Люди! Покуда сердца стучатся - помните, какой ценой завоевано счастье, - пожалуйста, помните!

«УДАРЫ СУДЬБЫ»

  • История жизни бывшего узника концлагеря Маутхаузен

    Соя Анатолия Станиславовича


           В мои 13 лет судьба нанесла первый удар.

           В 1940 году от нас ушел отец, оставив мать с тремя детьми. Запомните, это очень больно для детей. Я очень переживал эту ущербность, почему у Всех есть отцы, а у нас нет. Наша мать всю жизнь была домохозяйкой, не работала, воспитывала нас. Можете представить ее положение.

           Но беда не приходит в одиночку. Через год – второй удар. В 41-м началась война. Просто страшно вспоминать годы оккупации. Тогда жизнь просто остановилась. Не было ни магазинов, ни продуктов, ни света, ни воды, ни мыла, ни соли.

           Город был мертвым. Чем питались и как выжили, – это длинный и ужасный рассказ. (Думаю, запишу на кассете). Но через 6 месяцев – третий удар. В декабре 1941 года гестапо арестовало маму, за укрытие у нас ее племянника-партизана. Можете представить весь ужас нашего положения: Виктору 11 лет, мне 14, Дмитрию – 17. Одни, без родителей, без пищи, одежды, света, воды, в мертвом городе.

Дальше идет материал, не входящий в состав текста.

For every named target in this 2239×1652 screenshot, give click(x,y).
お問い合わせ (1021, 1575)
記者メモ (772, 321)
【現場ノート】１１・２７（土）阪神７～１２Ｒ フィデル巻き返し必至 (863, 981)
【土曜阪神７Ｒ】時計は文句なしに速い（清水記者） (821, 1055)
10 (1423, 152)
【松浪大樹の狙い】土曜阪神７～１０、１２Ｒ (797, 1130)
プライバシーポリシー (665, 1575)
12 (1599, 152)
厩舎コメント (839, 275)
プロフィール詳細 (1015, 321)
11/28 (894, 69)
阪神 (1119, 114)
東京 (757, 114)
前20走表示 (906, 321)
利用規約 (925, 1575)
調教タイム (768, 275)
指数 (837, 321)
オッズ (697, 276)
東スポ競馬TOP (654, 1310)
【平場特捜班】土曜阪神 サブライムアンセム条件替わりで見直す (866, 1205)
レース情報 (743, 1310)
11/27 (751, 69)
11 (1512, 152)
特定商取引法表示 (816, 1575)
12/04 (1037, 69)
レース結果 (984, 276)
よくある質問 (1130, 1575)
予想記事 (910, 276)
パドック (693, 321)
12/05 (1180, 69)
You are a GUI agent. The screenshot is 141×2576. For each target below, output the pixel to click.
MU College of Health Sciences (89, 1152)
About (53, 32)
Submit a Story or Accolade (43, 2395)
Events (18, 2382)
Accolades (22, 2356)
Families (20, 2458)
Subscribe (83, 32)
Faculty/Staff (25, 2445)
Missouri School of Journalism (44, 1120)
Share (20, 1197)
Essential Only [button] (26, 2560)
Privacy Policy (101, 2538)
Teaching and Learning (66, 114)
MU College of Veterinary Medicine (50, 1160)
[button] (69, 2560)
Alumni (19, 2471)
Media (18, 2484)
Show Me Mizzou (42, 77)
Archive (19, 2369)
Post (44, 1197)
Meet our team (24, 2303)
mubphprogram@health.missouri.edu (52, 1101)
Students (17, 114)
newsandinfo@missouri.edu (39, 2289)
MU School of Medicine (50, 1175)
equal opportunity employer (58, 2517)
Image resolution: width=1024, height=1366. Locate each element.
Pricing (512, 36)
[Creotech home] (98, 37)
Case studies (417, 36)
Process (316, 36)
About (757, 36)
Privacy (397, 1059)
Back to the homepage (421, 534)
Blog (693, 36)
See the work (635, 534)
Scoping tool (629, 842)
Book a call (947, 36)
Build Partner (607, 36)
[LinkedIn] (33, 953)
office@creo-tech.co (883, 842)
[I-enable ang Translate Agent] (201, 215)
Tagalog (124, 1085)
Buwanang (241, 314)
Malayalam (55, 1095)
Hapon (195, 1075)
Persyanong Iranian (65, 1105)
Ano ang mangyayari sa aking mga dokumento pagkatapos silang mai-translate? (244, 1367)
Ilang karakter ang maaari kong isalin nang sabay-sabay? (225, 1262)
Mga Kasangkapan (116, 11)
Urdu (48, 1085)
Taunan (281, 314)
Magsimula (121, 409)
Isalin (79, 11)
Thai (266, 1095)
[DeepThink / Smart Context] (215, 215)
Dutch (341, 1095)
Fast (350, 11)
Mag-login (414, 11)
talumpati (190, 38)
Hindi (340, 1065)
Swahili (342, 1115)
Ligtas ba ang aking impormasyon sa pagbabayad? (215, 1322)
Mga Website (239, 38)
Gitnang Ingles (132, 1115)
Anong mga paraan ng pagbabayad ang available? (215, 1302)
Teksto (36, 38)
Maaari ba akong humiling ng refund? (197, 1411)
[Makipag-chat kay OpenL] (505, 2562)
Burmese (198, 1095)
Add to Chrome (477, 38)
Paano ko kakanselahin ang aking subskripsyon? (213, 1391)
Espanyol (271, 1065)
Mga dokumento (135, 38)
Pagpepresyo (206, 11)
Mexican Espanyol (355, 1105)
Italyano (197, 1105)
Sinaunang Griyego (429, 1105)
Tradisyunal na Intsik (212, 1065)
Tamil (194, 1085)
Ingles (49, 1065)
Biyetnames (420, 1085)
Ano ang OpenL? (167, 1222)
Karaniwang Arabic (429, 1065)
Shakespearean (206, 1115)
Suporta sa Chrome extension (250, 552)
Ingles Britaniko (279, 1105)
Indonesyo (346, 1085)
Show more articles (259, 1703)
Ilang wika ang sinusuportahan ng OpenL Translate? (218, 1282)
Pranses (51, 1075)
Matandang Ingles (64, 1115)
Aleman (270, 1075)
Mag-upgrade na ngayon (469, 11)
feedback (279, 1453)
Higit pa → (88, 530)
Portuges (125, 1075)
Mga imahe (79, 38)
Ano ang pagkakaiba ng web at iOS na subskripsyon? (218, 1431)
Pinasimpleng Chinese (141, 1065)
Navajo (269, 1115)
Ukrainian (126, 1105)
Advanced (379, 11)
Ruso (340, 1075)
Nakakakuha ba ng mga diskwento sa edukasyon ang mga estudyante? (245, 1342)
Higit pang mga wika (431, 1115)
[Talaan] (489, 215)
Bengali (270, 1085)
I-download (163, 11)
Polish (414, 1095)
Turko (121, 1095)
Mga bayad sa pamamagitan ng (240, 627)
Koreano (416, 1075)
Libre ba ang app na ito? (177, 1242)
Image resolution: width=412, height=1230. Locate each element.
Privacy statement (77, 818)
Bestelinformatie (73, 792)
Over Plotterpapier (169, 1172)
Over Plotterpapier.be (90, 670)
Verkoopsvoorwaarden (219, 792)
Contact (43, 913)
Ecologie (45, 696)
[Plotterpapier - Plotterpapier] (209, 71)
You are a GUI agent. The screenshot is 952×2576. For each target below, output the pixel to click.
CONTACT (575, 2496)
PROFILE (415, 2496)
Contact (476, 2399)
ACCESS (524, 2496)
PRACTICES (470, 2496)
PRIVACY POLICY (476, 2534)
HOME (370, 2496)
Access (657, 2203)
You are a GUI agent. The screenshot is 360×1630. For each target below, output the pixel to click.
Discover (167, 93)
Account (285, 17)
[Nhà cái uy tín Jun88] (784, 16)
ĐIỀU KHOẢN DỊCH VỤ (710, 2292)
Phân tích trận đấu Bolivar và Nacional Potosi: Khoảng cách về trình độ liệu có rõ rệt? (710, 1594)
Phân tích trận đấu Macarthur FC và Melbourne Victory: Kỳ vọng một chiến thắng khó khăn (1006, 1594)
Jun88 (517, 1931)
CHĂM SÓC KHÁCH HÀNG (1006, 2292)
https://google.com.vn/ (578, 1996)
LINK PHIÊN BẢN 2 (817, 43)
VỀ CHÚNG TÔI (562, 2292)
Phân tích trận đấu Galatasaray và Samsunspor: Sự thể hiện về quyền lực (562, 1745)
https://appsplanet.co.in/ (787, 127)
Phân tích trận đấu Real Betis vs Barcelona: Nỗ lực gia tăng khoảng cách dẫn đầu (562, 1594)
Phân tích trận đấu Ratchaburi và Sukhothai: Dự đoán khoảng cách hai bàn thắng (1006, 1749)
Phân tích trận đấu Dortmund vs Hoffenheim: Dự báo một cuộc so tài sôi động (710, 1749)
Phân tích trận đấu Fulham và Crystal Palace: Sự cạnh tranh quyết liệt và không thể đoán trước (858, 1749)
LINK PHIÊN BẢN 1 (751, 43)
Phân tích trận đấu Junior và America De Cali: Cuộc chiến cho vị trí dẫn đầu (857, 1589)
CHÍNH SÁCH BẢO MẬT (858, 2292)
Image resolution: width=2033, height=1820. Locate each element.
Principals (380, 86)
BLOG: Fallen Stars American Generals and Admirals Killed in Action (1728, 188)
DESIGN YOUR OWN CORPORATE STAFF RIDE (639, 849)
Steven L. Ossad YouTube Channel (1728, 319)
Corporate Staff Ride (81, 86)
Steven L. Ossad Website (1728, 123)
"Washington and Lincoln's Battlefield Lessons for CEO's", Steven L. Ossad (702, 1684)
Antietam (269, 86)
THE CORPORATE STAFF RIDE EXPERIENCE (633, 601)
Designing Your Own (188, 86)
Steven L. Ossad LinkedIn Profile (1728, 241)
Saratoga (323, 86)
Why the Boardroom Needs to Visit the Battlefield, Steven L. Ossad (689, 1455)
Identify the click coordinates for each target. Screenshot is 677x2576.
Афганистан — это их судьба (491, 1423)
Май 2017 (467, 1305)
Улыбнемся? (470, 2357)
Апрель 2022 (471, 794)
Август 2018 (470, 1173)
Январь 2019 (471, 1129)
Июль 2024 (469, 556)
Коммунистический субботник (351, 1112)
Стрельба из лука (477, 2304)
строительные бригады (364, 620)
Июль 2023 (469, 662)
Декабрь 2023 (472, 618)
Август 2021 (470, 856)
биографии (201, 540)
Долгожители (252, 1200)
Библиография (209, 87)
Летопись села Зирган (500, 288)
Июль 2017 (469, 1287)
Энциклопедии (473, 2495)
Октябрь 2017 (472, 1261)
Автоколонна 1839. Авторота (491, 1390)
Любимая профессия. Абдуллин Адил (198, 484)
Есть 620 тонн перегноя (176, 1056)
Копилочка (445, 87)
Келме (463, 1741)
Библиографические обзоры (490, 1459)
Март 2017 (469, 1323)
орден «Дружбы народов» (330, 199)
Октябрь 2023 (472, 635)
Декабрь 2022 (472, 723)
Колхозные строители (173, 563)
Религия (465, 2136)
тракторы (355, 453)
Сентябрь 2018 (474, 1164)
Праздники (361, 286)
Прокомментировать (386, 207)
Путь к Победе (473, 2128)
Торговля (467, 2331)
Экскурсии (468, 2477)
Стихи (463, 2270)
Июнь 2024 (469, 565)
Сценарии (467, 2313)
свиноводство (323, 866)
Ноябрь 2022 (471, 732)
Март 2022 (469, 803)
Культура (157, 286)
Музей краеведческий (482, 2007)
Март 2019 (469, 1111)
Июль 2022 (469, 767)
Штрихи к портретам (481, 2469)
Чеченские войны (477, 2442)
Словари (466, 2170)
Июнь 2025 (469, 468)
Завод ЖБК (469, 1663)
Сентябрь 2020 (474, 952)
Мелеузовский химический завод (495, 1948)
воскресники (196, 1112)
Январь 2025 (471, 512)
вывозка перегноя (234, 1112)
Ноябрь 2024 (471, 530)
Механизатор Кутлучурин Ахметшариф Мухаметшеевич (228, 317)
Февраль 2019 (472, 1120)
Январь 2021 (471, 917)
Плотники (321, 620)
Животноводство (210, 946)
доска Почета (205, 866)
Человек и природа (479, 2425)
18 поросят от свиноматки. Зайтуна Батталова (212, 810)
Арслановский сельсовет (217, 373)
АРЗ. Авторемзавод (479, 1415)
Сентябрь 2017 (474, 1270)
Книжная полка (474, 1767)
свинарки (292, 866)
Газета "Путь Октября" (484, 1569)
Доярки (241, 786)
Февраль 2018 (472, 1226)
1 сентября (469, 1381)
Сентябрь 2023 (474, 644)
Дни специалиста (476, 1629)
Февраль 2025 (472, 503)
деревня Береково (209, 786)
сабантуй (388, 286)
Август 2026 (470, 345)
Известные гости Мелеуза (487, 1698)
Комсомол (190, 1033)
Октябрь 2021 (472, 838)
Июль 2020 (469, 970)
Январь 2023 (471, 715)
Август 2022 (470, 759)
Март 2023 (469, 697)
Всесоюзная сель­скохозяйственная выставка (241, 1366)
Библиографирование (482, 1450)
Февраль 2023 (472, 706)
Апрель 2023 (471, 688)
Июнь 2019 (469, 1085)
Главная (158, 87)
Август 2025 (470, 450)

           Пухлые от голода, заедаемые вшами, морально убитые. Умерших хоронить было некому. Я думаю, что сравнивать это с блокадой Ленинграда и сегодняшними бомжами нельзя. Это был чистый геноцид. Вот я пишу, а слезы сами капают, а вся душа клокочет от вспоминания. Но это еще не все. У беды, говорят, четыре угла.

           Еще через полгода от судьбы я получил четвертый удар, который для меня оказался ниже пояса. За саботаж (подробнее расскажу записью в кассете) меня арестовывает то же гестапо. Месяц я просидел в общей камере, площадью около 30 квадратных метров, с 70-ю заключенными. Это бетонный бункер второго, нижнего подвала нашего здания МВД. Воздуха в ней не было, плюс в углу, извиняюсь, параша. Одна лампочка горит все время, но времени никто не знал, так как спали поочередно, как черви, в два-три этажа.

           На прогулку выводили только женщин, которые сидели в первом подвале (это потом рассказала мать). Передачи разрешали только в здание, а обратно ничего не выносили, ни посуды, ни записки. Городские ничего не могли принести, так как сами умирали, как мухи, от голода. Поэтому нас кормили только тем, что приносили загородники. Но что можно принести в этом голоде: картошку в мундире, соленые огурцы, капусту, сухари. Все это вываливали в ванну, размешивали водой, разливали в большие кастрюли, разносили по камерам, и один раз в сутки давали по одному литру этой «баланды». Каждый день умирало по 2-3 человека. Через 3-4 дня пребывания в этой (извиняюсь) сильно вонючей, затхлой, влажно-жаркой атмосфере человек превращался в былинку. Под полом были миллиарды блох, они нас просто добивали. При стуке ключей в двери мы все должны встать. Но как сразу встать, если почти мертвый, парализовано спишь, и на тебе еще кто-то. Начинаешь подниматься, а камера переворачивается. И теряя сознание, держимся за стены и друг за друга. Дверь открывалась для: «кормежки», помещения новых узников, или вывода на допрос или в концлагерь – называлась фамилия и выйти с вещами, или на расстрел - фамилия, но выйти без вещей. Обычно в кино показывают, когда человека ведут на расстрел, он выкрикивает патриотические фразы. Может быть, и так, только я видел другое. Когда открывалась дверь, вызывали человека на выход без вещей, он или терял сознание, или, побелев как сметана, с бешеными глазами, глотал как рыба воздух, становился немым и невменяемым. Мне повезло, меня вызвали с вещами, отправили в концлагерь со сроком до окончания войны.